The recent televised leaders’ debates have thrown open British electoral politics in a way that few foresaw, with the Labour-Conservative stranglehold seemingly broken mere weeks before the May 6 election.
Audiences of up to 10 million people tuned in to watch the first debate on ITV.
The televised clash resulted in a huge poll swing towards Nick Clegg’s Liberal Democrats, while the second debate, on Sky, was an even affair with Clegg and Conservative leader David Cameron slightly ahead of Gordon Brown in post-debate polls.
In this uncertain political climate, young people may have a decisive influence on who forms the next government. Voters aged 18-24 represent a swathe of untapped support, with as few as 25 per cent reported to be certain to vote on May 6.
The three major parties have made no secret of their desire to target the youth vote, using extensive online social networking operations to try to grab the attention of young people in Britain.
A million students do not intend to vote
At the 2005 election, results in 20-25 constituencies would have been different had students voted in similar numbers to the rest of the population, according to conservativefuture.com, the website of the Conservative party’s youth arm.
Even though some students may feel alienated from the world of politics while they are studying, decisions made by the next government could be the difference between them securing a job after graduation or languishing in the dole queue.
A recent survey conducted by student housing company UNITE questioned 1,500 students on a number of political issues.

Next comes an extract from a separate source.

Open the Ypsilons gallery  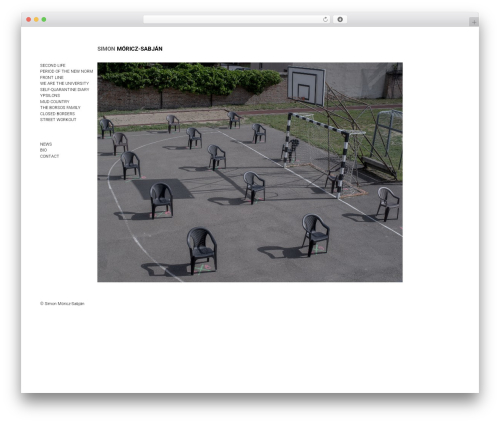tap(50, 95)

Their statistics found that up to one million UK students did not intend on voting in the general election – just under half of the country’s student population. Only one in three could identify Gordon Brown as the leader of the Labour party, with a similar percentage unaware that David Cameron leads the Conservatives.
However, the TV debates have helped energise the campaign, with a big spike in the number of voter registrations since the ITV debate on April 15.

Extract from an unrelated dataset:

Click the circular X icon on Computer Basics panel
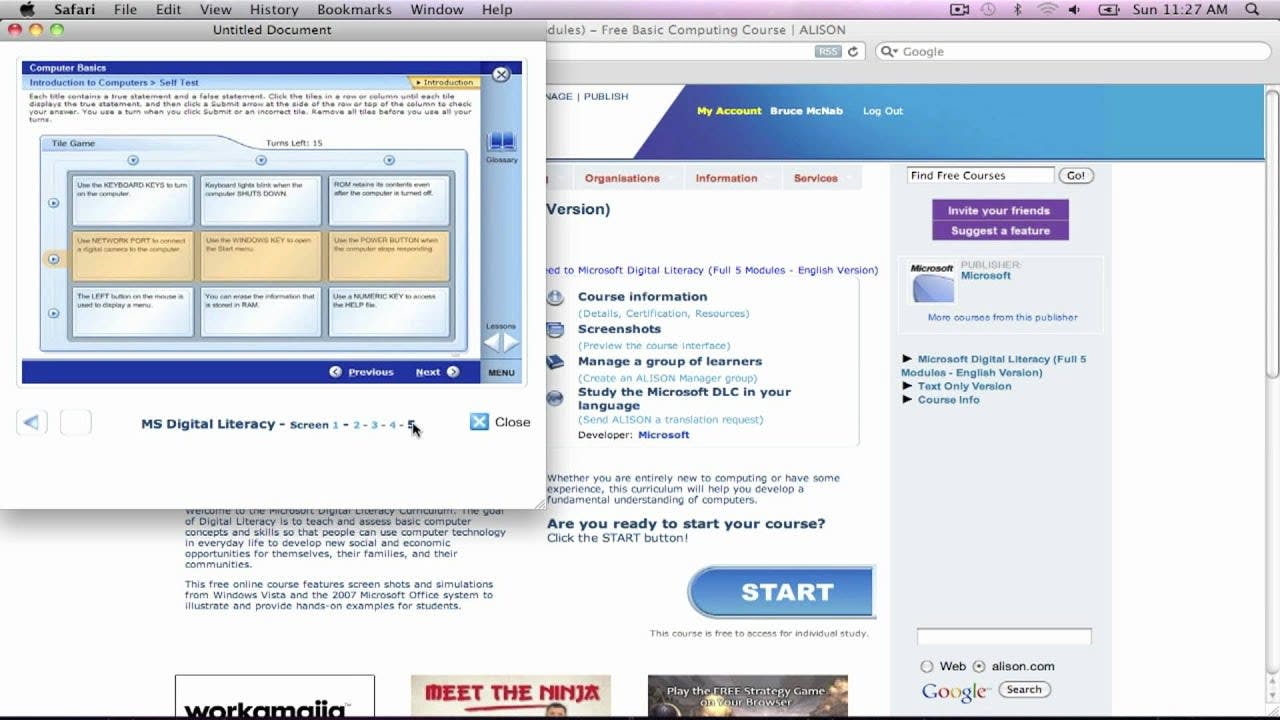1280x720 pixels. coord(501,74)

NUS attempts to get young people involved
Where the politicians have failed, the NUS is hoping to succeed, with a new campaign aimed at encouraging students to head for the ballot box. The organisation’s Vote for Students campaign was launched to emphasise the powerful effect the general election could have on students’ lives.
Whether their campaign has an impact on the apparent apathy of student voters remains to be seen, but there are signs around the University of the Arts that some of our students are bucking the trend of student indifference to politics.

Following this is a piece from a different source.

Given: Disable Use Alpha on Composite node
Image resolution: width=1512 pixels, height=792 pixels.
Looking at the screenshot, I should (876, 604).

UAL’s Student Union President Louis Hartnoll has participated in several demonstrations and protests, including the recent sit-in at LCC against course cuts.
He says he understands why students are turned off by mainstream politics: “It is hard to see how voting in governmental elections feels as if politics is being brought into the lives of citizens,” he says.
Erika Wang, an MA journalism student from Ecuador, thinks our political system compares favourably to elsewhere. Wang grew up in South America and has also lived in Taiwan.
According to Wang politics is a little more sedate here than in Taiwan. “My first memory is of bloodied members of the Legislative Yuan [Taiwan's parliament] throwing punches at each other when I was about eight years old,” she says. “After living in Taiwan between 2005 and 2009, I can’t say much has changed.”
And what does she make of the UK? “Students here take their democracy for granted,” she says.
With the tightest election for a generation in the offing, the political parties can ill afford to take the youth vote for granted.
If Britain’s young people, and especially its students, can shake off their torpor and get to the ballot box, theirs could be the voice that swings the election.